◆ Challenge ◆
Rewrite the rows from the line containing "Viewport: 426px width, 240px height." through the end of the rows, replacing "Mutual Funds" with "Index Funds" and keeping everything else the same.

◆ Records for the task ◆
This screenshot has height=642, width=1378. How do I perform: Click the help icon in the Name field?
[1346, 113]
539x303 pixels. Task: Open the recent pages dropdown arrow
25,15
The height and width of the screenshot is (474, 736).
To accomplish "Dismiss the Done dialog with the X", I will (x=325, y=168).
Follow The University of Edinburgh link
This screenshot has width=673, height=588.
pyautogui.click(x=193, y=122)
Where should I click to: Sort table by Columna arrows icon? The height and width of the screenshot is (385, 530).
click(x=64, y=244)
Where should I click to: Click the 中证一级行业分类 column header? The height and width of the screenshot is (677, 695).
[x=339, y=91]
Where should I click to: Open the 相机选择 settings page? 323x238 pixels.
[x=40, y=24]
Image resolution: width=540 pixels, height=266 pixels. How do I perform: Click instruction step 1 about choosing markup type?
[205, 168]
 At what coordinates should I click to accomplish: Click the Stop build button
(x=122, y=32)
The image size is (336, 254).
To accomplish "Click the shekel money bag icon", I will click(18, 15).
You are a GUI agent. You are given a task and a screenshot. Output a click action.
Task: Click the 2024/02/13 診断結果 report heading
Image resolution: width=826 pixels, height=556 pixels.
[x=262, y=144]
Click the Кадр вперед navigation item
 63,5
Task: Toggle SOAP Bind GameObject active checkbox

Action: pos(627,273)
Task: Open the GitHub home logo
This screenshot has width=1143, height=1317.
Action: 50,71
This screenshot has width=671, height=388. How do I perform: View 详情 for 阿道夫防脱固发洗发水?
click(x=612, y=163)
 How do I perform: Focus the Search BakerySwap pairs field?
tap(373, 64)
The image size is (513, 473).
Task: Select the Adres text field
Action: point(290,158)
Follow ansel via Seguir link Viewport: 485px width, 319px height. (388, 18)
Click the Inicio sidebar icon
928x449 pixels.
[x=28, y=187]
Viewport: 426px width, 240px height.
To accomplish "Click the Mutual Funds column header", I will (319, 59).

◆ Exercise solution ◆
Viewport: 426px width, 240px height.
To accomplish "Click the Index Funds column header", I will (319, 59).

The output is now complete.